What the task requires = Look through the records and copy every line in which "height" appears.

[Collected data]
_ _ _

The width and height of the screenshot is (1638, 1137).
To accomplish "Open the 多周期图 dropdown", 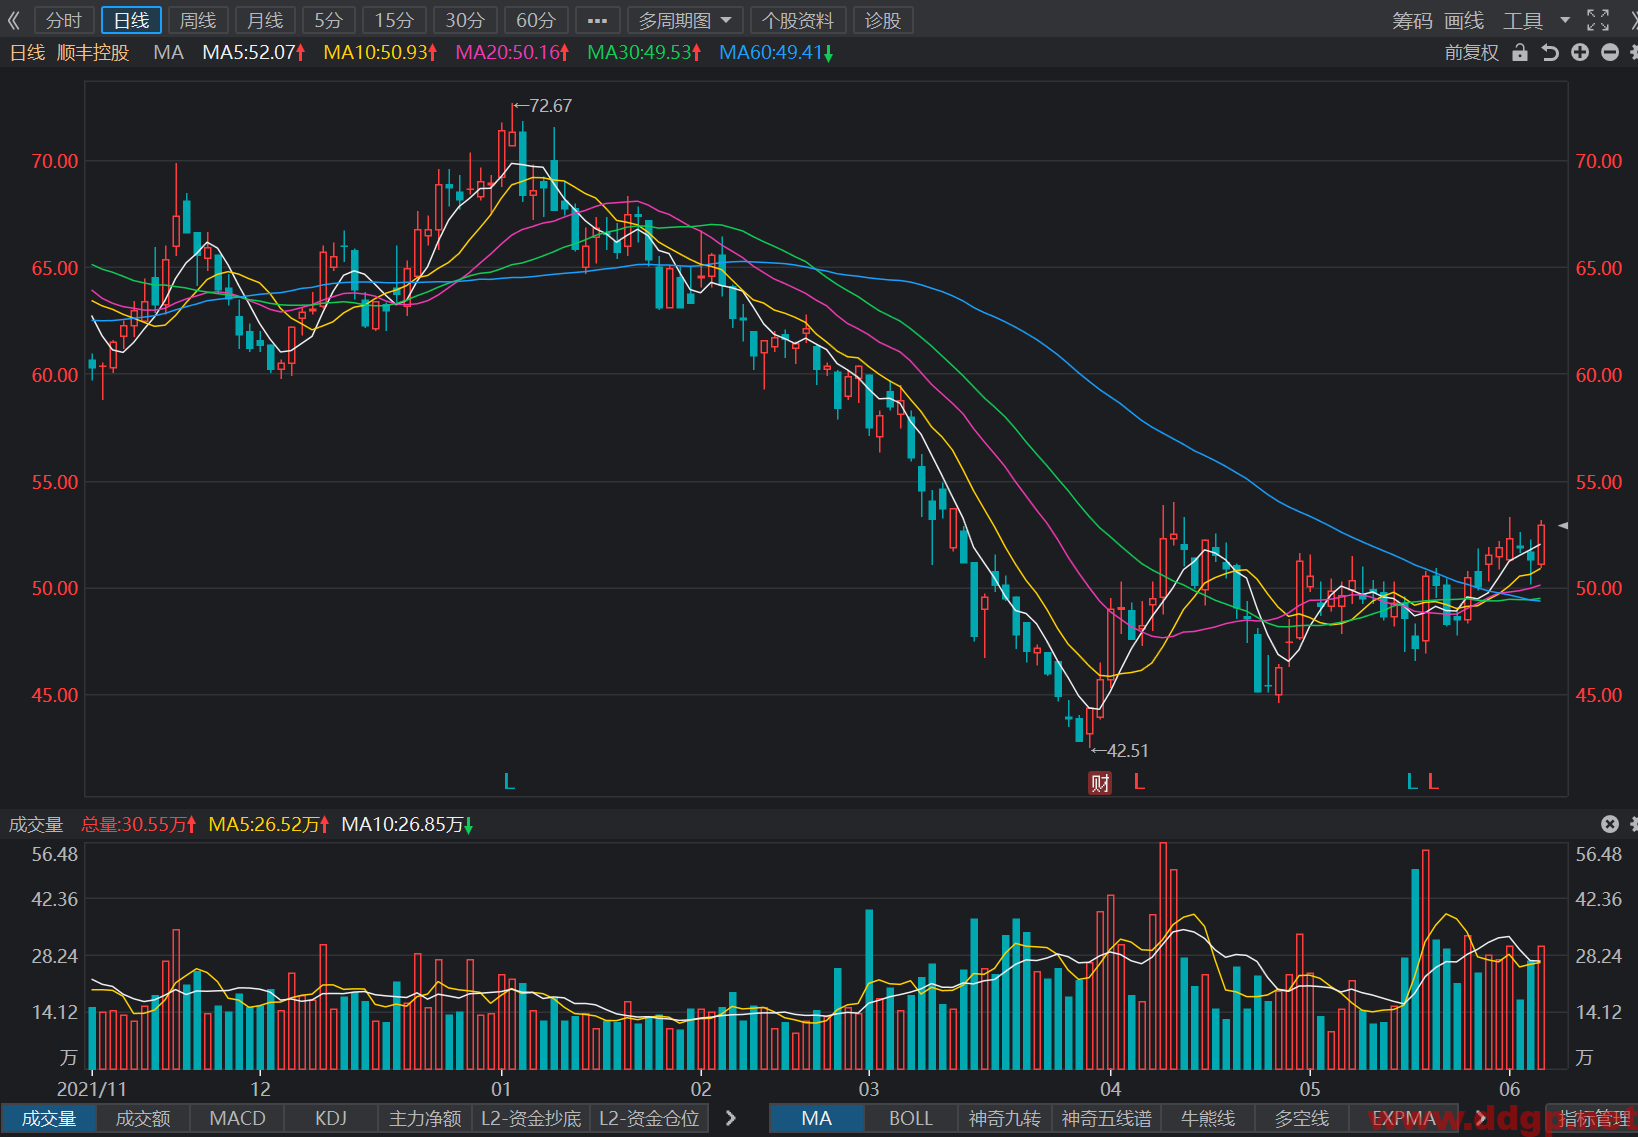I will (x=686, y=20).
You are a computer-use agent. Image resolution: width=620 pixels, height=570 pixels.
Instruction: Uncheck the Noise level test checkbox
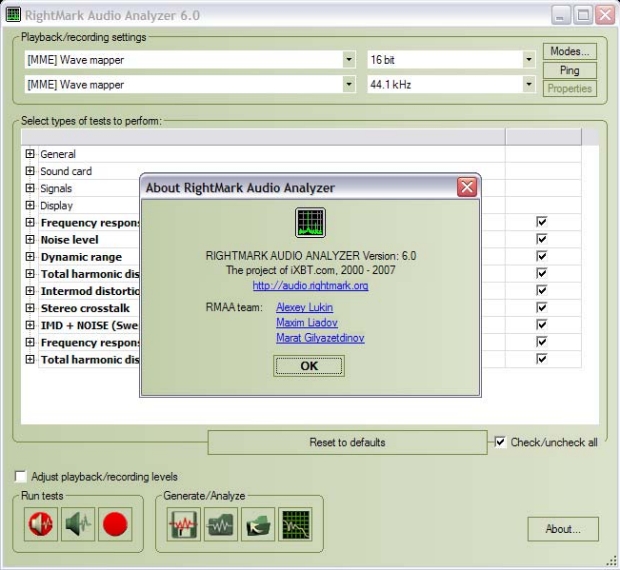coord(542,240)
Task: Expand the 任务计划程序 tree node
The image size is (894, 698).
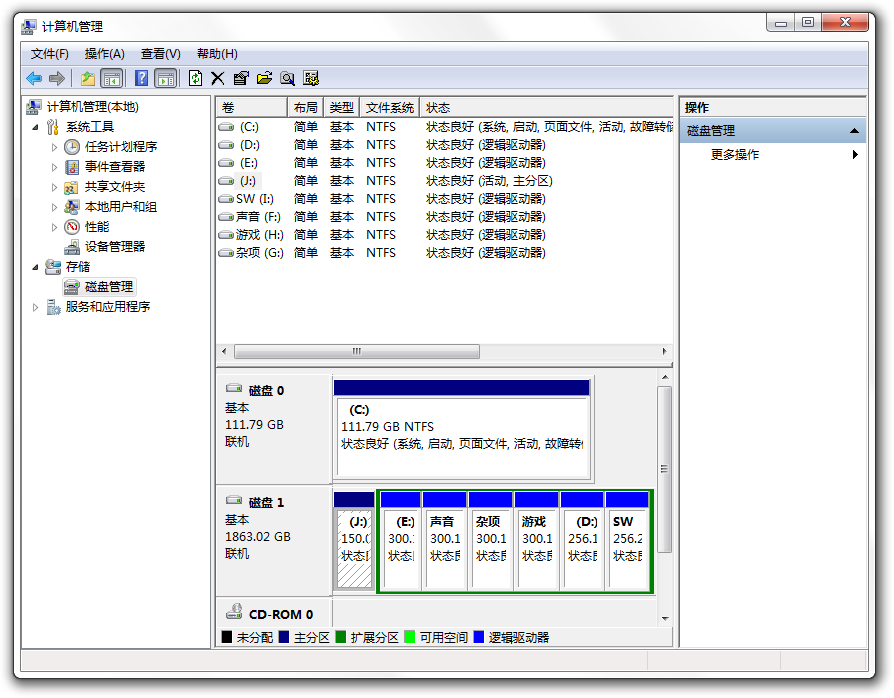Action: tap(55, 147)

_ _ _

Your response =
The width and height of the screenshot is (1638, 1137).
You are a computer-use agent. Image resolution: width=620 pixels, height=570 pixels.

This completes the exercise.